_Work required_:
Repeat the entries beneath in their entirety, precisely as given.
___ Listed records ___
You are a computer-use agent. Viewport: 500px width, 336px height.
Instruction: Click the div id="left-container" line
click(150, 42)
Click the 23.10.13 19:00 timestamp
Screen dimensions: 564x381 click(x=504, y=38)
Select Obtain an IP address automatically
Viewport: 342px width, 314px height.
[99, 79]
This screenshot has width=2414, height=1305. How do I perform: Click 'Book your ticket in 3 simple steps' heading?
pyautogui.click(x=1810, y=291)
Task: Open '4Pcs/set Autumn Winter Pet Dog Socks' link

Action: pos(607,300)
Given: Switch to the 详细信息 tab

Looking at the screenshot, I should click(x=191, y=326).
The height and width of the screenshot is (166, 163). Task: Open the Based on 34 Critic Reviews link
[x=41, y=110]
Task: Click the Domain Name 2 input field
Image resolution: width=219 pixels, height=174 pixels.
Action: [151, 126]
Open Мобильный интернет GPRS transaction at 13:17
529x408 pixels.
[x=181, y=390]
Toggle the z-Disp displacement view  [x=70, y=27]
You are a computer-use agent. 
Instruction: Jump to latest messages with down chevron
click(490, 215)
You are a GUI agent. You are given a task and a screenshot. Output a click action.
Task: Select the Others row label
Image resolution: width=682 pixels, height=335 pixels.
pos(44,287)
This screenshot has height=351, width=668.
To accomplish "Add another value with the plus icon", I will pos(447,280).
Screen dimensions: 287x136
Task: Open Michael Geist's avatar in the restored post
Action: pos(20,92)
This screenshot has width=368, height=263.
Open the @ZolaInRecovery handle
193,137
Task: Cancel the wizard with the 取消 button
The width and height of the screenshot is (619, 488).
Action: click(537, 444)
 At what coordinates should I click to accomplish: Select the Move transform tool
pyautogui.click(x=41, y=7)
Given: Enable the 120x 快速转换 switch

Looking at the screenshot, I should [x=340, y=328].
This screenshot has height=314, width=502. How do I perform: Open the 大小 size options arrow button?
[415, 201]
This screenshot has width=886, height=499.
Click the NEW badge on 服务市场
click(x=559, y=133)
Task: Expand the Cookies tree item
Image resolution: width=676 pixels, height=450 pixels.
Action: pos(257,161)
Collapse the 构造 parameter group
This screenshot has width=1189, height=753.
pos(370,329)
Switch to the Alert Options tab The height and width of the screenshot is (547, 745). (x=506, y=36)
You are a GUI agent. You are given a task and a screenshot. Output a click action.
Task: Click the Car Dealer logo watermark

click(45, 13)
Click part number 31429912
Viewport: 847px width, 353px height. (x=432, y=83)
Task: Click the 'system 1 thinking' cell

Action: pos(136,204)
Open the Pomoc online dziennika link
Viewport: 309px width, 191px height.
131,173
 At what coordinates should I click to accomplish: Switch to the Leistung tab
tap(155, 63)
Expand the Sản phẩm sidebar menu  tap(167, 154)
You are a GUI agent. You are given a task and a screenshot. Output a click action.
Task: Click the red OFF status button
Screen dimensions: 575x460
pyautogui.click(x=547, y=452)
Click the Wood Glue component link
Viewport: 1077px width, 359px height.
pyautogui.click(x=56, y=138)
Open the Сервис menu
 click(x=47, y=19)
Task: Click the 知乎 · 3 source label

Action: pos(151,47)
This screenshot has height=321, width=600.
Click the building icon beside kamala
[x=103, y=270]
___
_Output for this task_:
You are a computer-use agent. Viewport: 500px width, 336px height.
Instruction: Click the div id="left-container" line
click(150, 42)
Click the 23.10.13 19:00 timestamp
Screen dimensions: 564x381 click(x=504, y=38)
Select Obtain an IP address automatically
Viewport: 342px width, 314px height.
[99, 79]
This screenshot has width=2414, height=1305. How do I perform: Click 'Book your ticket in 3 simple steps' heading?
pyautogui.click(x=1810, y=291)
Task: Open '4Pcs/set Autumn Winter Pet Dog Socks' link

Action: pos(607,300)
Given: Switch to the 详细信息 tab

Looking at the screenshot, I should click(x=191, y=326).
The height and width of the screenshot is (166, 163). Task: Open the Based on 34 Critic Reviews link
[x=41, y=110]
Task: Click the Domain Name 2 input field
Image resolution: width=219 pixels, height=174 pixels.
Action: [151, 126]
Open Мобильный интернет GPRS transaction at 13:17
529x408 pixels.
[x=181, y=390]
Toggle the z-Disp displacement view  [x=70, y=27]
You are a computer-use agent. 
Instruction: Jump to latest messages with down chevron
click(490, 215)
You are a GUI agent. You are given a task and a screenshot. Output a click action.
Task: Select the Others row label
Image resolution: width=682 pixels, height=335 pixels.
pos(44,287)
This screenshot has height=351, width=668.
To accomplish "Add another value with the plus icon", I will pos(447,280).
Screen dimensions: 287x136
Task: Open Michael Geist's avatar in the restored post
Action: pos(20,92)
This screenshot has width=368, height=263.
Open the @ZolaInRecovery handle
193,137
Task: Cancel the wizard with the 取消 button
The width and height of the screenshot is (619, 488).
Action: click(537, 444)
 At what coordinates should I click to accomplish: Select the Move transform tool
pyautogui.click(x=41, y=7)
Given: Enable the 120x 快速转换 switch

Looking at the screenshot, I should [x=340, y=328].
This screenshot has height=314, width=502. How do I perform: Open the 大小 size options arrow button?
[415, 201]
This screenshot has width=886, height=499.
Click the NEW badge on 服务市场
click(x=559, y=133)
Task: Expand the Cookies tree item
Image resolution: width=676 pixels, height=450 pixels.
Action: pos(257,161)
Collapse the 构造 parameter group
This screenshot has width=1189, height=753.
pos(370,329)
Switch to the Alert Options tab The height and width of the screenshot is (547, 745). (x=506, y=36)
You are a GUI agent. You are given a task and a screenshot. Output a click action.
Task: Click the Car Dealer logo watermark

click(45, 13)
Click part number 31429912
Viewport: 847px width, 353px height. (x=432, y=83)
Task: Click the 'system 1 thinking' cell

Action: pos(136,204)
Open the Pomoc online dziennika link
Viewport: 309px width, 191px height.
131,173
 At what coordinates should I click to accomplish: Switch to the Leistung tab
tap(155, 63)
Expand the Sản phẩm sidebar menu  tap(167, 154)
You are a GUI agent. You are given a task and a screenshot. Output a click action.
Task: Click the red OFF status button
Screen dimensions: 575x460
pyautogui.click(x=547, y=452)
Click the Wood Glue component link
Viewport: 1077px width, 359px height.
pyautogui.click(x=56, y=138)
Open the Сервис menu
 click(x=47, y=19)
Task: Click the 知乎 · 3 source label

Action: pos(151,47)
This screenshot has height=321, width=600.
Click the building icon beside kamala
[x=103, y=270]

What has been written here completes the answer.